▶ [Action item] In the entries below, find the line with "Given: Click the Nov 12 date on quoted tweet" and print exactly every line from there up to and including the line with "Task: Sort by the Size on Disk column", with no other lines.

Excerpts from a dataset:
+===+

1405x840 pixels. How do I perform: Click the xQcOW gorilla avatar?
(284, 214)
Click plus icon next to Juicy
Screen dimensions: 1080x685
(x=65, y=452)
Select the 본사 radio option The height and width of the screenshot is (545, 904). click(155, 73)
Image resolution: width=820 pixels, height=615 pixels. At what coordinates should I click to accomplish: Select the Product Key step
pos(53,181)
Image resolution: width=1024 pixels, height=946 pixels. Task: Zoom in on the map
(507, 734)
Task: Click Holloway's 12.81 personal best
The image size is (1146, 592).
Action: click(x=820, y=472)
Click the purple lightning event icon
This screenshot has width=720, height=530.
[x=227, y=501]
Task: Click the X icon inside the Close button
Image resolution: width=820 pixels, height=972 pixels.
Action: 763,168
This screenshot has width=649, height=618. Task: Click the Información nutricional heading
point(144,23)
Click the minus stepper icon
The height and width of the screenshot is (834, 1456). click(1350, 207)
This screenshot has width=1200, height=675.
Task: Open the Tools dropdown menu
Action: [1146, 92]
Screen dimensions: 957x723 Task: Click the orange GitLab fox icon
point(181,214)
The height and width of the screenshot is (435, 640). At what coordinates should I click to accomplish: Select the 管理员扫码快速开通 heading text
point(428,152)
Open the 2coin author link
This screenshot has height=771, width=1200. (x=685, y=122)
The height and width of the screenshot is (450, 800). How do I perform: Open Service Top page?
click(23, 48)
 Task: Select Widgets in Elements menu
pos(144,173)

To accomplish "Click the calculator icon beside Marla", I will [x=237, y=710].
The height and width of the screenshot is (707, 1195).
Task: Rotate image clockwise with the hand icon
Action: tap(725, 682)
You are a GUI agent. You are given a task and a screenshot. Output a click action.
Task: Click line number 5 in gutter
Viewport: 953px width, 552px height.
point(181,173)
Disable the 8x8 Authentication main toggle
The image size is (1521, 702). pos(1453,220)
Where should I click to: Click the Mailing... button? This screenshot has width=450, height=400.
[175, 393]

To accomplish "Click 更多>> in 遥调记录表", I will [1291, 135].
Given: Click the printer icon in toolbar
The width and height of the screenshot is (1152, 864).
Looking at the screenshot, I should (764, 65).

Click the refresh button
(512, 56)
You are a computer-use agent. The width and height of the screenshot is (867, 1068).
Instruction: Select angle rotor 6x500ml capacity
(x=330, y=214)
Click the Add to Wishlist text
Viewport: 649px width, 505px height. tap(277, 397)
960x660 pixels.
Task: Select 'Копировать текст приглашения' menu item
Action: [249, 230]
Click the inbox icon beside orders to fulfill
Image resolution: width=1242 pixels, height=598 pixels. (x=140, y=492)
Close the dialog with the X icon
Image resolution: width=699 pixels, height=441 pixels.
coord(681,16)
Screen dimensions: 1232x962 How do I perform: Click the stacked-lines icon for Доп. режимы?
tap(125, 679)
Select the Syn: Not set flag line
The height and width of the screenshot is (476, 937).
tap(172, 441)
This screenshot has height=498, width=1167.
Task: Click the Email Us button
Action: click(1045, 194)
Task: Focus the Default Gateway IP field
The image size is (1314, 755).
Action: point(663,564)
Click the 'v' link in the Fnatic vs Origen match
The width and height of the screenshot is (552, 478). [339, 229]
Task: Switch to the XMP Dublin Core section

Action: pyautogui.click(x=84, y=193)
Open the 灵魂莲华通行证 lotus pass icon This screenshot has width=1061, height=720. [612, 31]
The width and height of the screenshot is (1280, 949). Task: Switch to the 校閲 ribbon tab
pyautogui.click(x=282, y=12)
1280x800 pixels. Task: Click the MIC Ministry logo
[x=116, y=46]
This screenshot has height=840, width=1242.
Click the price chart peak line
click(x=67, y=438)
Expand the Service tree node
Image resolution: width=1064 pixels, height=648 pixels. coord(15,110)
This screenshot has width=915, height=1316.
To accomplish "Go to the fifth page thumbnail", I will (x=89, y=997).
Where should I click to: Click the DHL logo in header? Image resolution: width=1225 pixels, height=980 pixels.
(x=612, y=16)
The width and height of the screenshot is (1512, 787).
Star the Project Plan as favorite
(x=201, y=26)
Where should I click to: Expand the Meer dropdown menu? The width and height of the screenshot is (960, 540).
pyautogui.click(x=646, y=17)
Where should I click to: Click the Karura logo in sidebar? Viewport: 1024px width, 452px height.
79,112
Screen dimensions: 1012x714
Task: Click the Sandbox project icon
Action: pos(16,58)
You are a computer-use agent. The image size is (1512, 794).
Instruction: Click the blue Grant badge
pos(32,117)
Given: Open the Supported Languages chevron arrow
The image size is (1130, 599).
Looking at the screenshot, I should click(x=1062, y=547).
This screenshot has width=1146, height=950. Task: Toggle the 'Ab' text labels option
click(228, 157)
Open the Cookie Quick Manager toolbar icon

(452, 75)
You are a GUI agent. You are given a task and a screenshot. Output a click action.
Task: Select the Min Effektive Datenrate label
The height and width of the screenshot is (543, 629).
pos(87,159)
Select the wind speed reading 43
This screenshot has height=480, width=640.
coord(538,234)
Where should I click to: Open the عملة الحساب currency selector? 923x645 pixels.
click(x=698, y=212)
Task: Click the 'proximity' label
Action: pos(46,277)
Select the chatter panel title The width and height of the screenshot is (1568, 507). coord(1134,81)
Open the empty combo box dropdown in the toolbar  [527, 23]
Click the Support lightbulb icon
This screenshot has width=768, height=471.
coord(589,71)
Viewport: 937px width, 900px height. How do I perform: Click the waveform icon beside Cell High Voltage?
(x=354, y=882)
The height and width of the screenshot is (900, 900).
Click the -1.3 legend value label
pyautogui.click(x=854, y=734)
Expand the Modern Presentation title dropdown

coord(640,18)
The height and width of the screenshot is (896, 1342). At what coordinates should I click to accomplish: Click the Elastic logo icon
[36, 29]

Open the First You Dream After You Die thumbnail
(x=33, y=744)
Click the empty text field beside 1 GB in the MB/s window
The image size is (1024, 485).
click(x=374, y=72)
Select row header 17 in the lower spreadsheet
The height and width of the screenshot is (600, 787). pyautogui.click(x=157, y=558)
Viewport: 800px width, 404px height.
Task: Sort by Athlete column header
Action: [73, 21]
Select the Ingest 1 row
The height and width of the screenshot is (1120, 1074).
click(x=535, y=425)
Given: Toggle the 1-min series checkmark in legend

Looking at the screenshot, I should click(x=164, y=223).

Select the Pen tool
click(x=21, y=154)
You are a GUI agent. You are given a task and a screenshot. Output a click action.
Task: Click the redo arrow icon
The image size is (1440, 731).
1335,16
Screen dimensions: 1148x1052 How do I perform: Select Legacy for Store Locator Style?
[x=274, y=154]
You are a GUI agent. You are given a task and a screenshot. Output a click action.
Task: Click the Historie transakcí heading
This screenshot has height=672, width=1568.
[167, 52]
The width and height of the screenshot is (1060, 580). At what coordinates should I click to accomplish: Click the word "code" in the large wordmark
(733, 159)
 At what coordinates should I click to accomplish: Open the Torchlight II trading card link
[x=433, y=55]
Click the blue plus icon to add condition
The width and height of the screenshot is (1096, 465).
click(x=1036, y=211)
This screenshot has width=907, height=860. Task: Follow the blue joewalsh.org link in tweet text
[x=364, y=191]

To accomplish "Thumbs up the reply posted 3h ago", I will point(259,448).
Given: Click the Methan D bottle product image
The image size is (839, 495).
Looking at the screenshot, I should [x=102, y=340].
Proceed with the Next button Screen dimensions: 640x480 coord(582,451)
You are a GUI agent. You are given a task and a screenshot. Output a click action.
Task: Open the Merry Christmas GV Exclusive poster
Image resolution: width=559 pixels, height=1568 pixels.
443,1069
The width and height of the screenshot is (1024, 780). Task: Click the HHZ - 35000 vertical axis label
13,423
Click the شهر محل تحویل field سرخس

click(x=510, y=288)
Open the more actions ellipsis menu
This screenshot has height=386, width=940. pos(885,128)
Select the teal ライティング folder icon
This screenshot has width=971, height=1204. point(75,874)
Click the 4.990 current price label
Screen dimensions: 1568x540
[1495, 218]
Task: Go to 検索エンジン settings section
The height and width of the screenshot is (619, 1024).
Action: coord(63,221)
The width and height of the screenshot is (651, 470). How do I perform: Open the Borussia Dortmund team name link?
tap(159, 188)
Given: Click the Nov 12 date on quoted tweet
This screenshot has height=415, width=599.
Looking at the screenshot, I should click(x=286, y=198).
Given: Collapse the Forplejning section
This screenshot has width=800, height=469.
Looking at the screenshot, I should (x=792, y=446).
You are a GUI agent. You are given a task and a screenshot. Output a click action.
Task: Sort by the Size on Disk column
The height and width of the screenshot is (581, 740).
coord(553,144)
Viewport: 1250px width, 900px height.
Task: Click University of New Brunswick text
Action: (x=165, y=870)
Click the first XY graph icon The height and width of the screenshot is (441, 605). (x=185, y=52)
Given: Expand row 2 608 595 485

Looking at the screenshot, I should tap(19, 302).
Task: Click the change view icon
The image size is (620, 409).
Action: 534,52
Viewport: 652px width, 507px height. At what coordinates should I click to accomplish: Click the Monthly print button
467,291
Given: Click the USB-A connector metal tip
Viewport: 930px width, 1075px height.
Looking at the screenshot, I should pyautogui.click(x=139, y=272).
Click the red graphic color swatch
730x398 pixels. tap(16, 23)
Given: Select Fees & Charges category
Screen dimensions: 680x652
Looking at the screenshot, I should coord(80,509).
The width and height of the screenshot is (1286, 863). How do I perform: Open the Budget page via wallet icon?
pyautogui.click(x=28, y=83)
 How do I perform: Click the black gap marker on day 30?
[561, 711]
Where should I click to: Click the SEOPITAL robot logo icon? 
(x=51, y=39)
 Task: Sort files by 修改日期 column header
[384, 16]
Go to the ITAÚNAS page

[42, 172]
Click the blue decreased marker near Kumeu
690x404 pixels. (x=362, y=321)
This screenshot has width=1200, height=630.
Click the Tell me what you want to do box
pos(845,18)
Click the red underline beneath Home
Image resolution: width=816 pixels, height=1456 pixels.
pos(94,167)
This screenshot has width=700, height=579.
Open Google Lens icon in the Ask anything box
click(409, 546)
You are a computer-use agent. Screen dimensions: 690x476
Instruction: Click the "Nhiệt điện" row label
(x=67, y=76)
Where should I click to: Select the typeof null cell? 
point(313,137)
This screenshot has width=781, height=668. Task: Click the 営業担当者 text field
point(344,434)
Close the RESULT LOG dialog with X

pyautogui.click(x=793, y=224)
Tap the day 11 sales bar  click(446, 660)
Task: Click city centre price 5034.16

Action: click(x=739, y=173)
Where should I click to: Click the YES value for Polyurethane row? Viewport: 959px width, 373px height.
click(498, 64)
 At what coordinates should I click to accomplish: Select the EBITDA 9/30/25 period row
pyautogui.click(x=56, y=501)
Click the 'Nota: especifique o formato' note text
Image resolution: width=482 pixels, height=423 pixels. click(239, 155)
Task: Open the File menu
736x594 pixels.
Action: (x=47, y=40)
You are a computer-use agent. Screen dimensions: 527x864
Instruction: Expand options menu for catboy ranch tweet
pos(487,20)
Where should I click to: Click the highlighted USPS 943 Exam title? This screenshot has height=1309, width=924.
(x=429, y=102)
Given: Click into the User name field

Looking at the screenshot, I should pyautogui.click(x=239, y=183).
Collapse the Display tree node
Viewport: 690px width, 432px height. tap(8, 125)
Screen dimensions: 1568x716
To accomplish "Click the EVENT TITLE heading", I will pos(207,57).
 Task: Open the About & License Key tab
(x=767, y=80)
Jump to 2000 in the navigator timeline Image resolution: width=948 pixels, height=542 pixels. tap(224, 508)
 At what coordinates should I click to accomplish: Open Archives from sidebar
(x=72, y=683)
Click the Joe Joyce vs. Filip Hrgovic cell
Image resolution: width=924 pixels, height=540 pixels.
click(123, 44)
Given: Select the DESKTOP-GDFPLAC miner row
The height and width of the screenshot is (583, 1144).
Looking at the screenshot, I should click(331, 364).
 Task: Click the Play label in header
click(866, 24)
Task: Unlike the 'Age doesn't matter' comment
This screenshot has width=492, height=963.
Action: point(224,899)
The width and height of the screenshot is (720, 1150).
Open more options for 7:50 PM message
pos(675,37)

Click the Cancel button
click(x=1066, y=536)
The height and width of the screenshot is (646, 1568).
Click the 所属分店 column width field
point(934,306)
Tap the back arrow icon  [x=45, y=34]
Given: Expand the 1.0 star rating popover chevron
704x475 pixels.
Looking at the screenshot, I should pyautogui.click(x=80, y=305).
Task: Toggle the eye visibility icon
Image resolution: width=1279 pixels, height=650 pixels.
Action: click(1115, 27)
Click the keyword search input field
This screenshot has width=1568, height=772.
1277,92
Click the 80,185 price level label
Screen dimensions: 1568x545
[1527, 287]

+===+

▶ [Exercise response]
Given: Click the Nov 12 date on quoted tweet
This screenshot has height=415, width=599.
Looking at the screenshot, I should click(x=286, y=198).
Given: Collapse the Forplejning section
This screenshot has width=800, height=469.
Looking at the screenshot, I should (x=792, y=446).
You are a GUI agent. You are given a task and a screenshot. Output a click action.
Task: Sort by the Size on Disk column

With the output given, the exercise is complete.